▶ TASK
Go through the material below and copy each line where the word "dropdown" appears.

*** ENTRIES SHOWN Section Begins ***

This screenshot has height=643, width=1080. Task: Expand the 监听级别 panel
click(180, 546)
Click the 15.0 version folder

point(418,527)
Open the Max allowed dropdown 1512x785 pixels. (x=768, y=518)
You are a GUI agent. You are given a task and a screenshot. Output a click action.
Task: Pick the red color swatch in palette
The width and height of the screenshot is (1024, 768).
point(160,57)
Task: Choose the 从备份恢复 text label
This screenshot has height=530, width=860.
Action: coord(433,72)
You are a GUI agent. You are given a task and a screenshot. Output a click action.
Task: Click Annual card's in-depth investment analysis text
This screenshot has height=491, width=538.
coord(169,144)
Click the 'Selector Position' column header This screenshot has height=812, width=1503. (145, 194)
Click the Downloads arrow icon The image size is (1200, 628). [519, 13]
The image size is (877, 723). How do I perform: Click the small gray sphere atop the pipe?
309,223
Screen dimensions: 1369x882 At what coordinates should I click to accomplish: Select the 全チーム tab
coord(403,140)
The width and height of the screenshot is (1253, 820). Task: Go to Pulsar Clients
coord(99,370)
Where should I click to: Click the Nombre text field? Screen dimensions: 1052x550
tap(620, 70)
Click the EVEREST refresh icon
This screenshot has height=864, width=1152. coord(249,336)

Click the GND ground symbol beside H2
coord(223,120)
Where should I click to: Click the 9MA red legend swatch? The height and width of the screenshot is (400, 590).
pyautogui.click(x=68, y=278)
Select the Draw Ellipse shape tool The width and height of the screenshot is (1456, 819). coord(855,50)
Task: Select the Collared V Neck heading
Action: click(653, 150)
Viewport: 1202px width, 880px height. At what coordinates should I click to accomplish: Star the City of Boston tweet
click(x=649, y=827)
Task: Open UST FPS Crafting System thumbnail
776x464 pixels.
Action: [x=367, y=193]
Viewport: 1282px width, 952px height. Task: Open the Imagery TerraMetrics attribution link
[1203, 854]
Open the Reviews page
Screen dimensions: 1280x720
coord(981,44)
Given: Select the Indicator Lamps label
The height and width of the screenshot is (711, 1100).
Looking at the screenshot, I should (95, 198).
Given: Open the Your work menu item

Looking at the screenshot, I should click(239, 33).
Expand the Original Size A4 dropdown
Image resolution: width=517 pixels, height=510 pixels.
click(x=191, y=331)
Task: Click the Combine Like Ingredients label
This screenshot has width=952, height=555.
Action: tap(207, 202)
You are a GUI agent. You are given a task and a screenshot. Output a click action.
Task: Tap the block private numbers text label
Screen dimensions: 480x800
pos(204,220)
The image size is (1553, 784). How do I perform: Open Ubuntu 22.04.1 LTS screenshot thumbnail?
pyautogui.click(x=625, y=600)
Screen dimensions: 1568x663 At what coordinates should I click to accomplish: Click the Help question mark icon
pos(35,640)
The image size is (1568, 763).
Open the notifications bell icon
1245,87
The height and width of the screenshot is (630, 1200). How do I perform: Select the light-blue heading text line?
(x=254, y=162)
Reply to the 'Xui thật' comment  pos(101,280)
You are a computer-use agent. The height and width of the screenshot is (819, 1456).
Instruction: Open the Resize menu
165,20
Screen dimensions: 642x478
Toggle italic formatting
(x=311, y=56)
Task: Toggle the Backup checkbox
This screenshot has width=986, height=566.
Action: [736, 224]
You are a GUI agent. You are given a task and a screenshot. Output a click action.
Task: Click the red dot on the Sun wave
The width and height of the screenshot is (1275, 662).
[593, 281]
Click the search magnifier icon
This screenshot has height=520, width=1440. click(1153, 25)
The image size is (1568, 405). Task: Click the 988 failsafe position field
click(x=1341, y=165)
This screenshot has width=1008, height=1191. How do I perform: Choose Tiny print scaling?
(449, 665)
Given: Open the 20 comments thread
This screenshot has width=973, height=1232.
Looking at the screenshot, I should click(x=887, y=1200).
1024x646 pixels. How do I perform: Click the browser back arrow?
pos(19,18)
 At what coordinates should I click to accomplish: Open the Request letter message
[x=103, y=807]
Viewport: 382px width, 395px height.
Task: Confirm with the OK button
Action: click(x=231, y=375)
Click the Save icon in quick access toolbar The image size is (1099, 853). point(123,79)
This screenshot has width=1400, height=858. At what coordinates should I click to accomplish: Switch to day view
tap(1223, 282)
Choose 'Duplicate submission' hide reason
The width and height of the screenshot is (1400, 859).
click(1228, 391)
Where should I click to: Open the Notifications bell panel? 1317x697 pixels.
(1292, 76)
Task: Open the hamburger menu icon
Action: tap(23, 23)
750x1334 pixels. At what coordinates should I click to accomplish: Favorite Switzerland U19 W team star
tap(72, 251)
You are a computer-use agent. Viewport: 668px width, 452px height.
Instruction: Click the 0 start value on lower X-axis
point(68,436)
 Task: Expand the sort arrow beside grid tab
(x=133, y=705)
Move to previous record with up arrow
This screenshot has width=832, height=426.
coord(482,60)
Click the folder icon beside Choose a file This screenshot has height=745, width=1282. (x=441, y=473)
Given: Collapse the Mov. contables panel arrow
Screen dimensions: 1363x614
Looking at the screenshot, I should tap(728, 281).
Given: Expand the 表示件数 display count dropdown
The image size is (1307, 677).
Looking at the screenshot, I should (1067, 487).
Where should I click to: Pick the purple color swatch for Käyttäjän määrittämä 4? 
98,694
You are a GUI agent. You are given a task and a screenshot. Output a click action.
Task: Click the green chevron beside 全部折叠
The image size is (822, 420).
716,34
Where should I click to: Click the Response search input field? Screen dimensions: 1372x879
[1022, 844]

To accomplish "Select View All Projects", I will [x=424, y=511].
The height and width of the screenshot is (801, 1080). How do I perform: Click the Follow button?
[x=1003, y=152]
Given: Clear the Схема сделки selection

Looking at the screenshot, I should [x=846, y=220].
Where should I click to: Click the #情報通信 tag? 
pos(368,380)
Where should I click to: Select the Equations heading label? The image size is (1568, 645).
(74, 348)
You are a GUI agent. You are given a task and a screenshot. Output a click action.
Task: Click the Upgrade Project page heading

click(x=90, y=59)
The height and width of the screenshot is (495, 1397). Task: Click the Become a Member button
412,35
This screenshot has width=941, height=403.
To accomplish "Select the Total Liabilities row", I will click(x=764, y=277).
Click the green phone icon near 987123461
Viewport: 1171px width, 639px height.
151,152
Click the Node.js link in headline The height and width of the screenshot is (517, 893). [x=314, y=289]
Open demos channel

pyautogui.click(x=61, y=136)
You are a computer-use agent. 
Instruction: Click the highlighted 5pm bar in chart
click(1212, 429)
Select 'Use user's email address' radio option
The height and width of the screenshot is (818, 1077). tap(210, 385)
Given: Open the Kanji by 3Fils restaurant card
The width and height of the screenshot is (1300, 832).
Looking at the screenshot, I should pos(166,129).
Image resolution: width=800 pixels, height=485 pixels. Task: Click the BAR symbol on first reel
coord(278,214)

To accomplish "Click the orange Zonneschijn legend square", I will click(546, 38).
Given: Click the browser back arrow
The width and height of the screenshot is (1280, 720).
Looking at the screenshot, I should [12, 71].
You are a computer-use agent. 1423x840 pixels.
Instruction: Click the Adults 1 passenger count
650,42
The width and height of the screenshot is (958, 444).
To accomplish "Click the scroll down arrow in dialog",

*** ENTRIES SHOWN Section Ends ***

▶ RESULT FOR THIS TASK
Open the Max allowed dropdown 1512x785 pixels. (x=768, y=518)
Expand the Original Size A4 dropdown
Given: Expand the 表示件数 display count dropdown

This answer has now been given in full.